New paths to fame and fortune
It’s in Gascony that Armagnac is traditionally distilled – the first mention in the surviving records dated back to 1461. And at the Domaine du Tariquet estate the Grassa family makes this popular brandy too. In 1982, the market for Armagnac was faltering. But the family still had total faith in the upmarket brandy, produced more, and tried to market it. Soon enough, the lengthy period of storage emerged as a problem, necessitating some interim financing. So they (and chief among them Yves Grassa) took a risky but crucial decision: from then on, they were going to produce white wine as well as Armagnac. The first wine, the Classic, was produced for the first time from only the Ugni Blanc and Colombard grape varieties used for Armagnac. And Yves took an even bolder step: he broke all the rules of conventional white-winemaking, and ventured to plant varieties underappreciated in the region, like Chardonnay, Sauvignon or Chenin, and (even worse) he mixed the wines in the cuvée.

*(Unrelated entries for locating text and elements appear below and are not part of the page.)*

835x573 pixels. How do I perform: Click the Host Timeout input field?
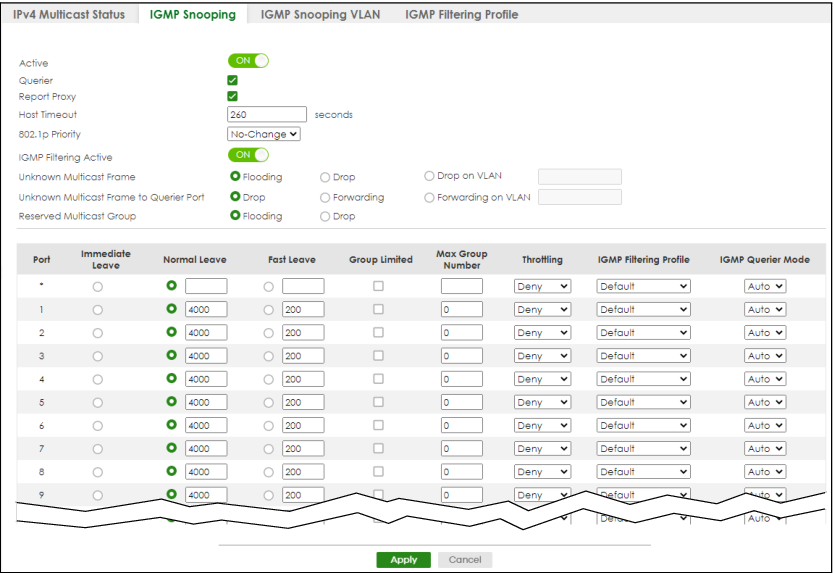tap(267, 115)
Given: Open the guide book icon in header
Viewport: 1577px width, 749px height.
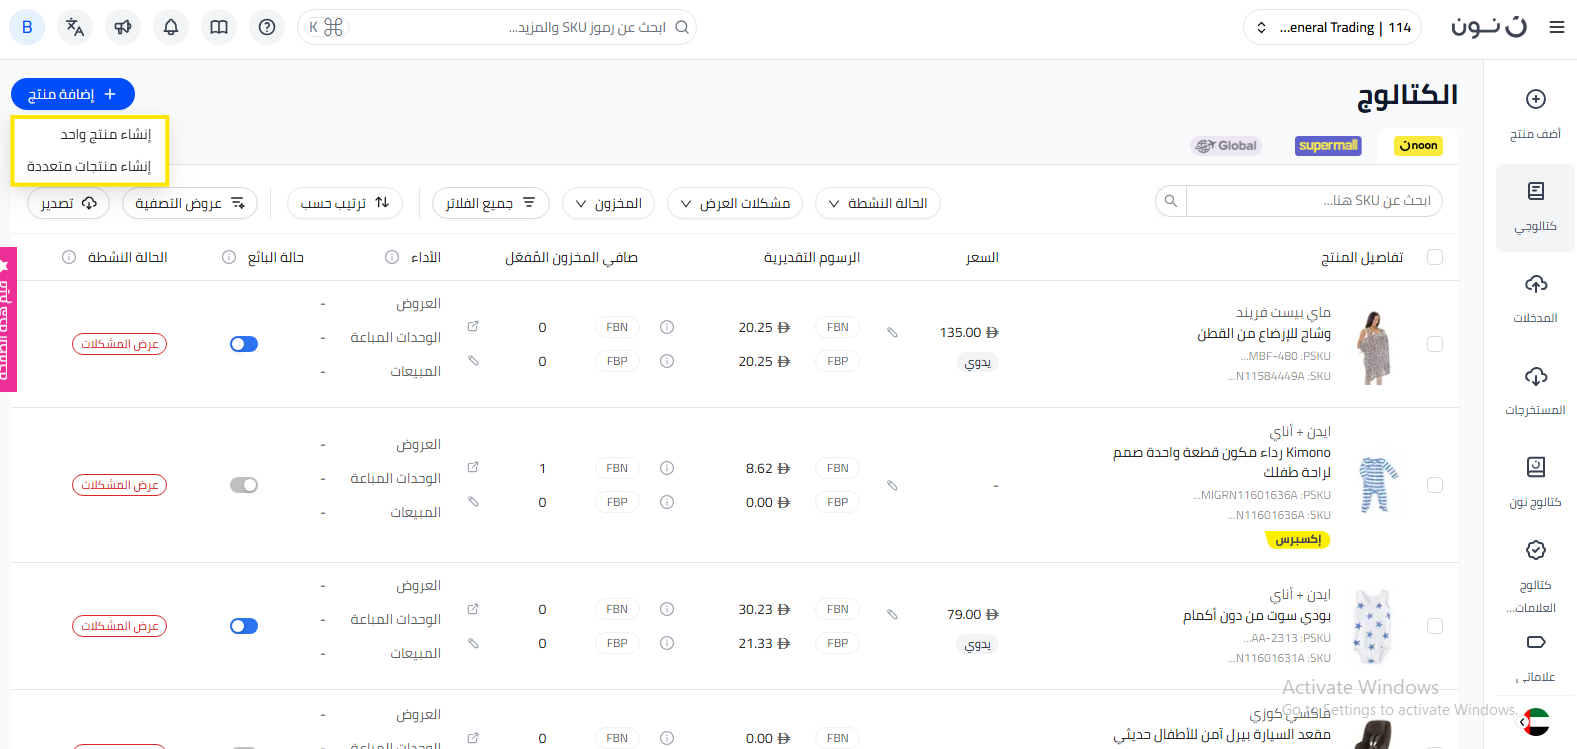Looking at the screenshot, I should tap(219, 27).
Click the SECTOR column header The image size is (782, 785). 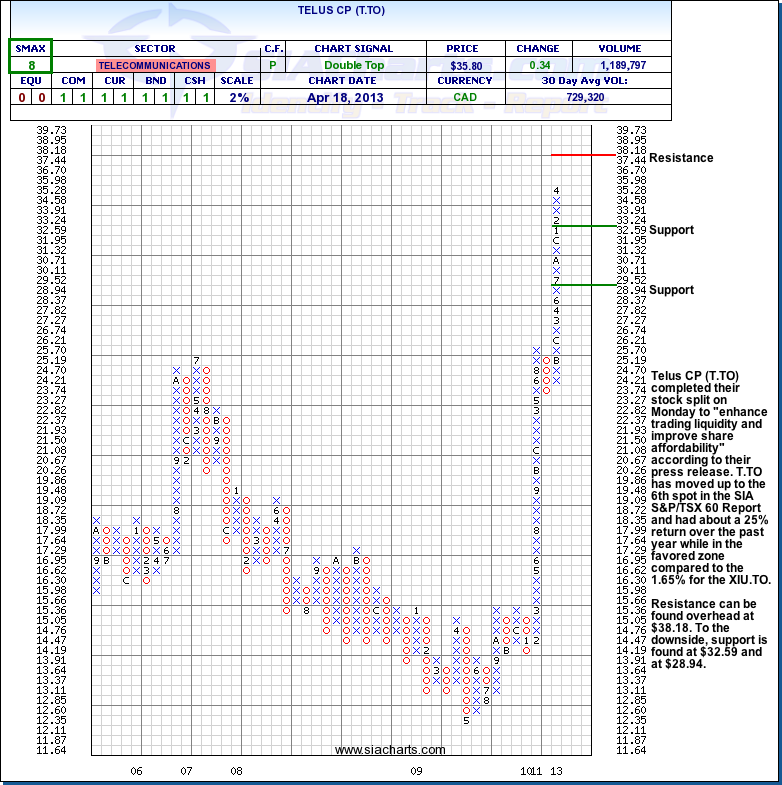[x=155, y=48]
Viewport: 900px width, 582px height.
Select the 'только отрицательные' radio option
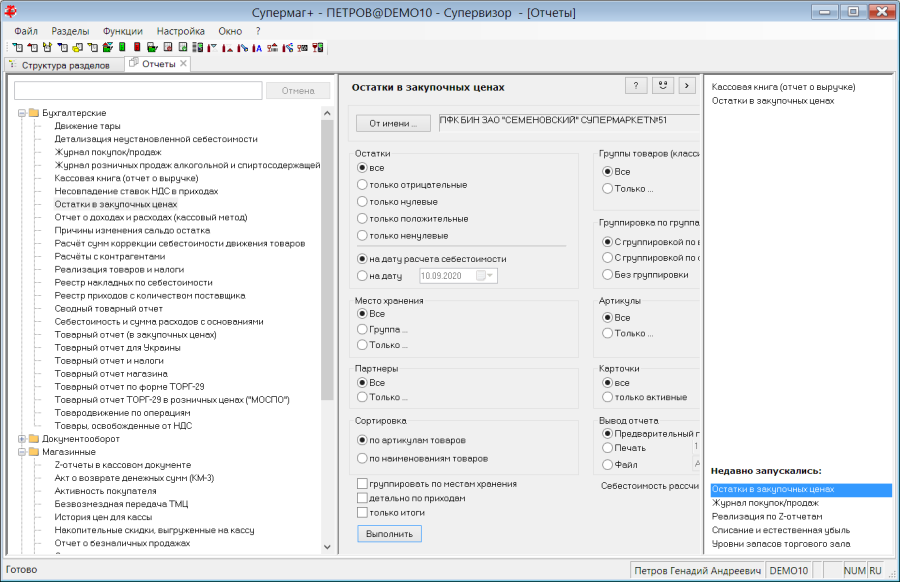click(362, 185)
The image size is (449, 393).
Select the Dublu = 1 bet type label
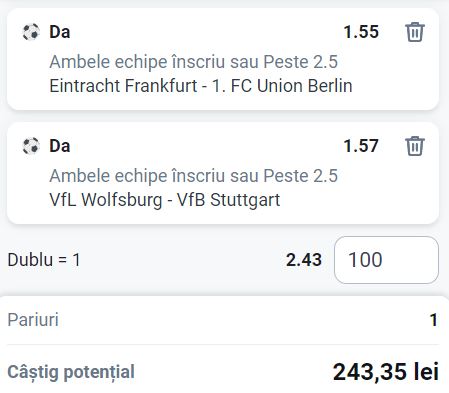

He combined these varieties, and also Sémillon and the regional grape Gros Manseng to create unconventional wines that are well-nigh unsurpassed in terms of harmonious individuality. He was aiming for fruitiness, freshness, and refined elegance as the salient gustatory elements. Tariquet was at that juncture the first winery to be selling wine from Gascony in bottles. And it certainly paid off. Yves Grassa was voted the “Winemaker of the Year”. In 2007, the highly esteemed Gascon winemaker retired completely from the viticulture business at the age of 56, and emigrated to Romania to grow cereals. He handed over his portion of the winery (in which his sister Maïté still owned a holding) to his two sons Armin (36 now) and Rémy (35) with the words: “Young trees don’t flourish in the shadow of their elders. Go your own way.”
The two brothers, both of whom studied agronomy, majoring in oenology, attach paramount priority to top-quality cultivation of the vines and processing of their wines. “For the production operation, for freshness and aromatic intensity, we keep our vineyards at an age of 15 to 25 years”, says Armin Grassa. Six harvesting machine automatically remove stalks and leaves, so that only grapes and juice arrive at the presses. “White wine needs as little movement and oxidation as possible”, explains Armin Grassa.
When Yves Grassa began to market white wine in 1982, he had precisely two customers, one large account in England and one in America. Nowadays, exports to the British Isles are marginal. The firm’s biggest market now is its homeland of France, which accounts for more than half of total sales. It is followed by Norway, where Tariquet sells 800,000 bottles alone. Exports are likewise strong to the other nations of Scandinavia, but also to the USA, Canada and to Germany.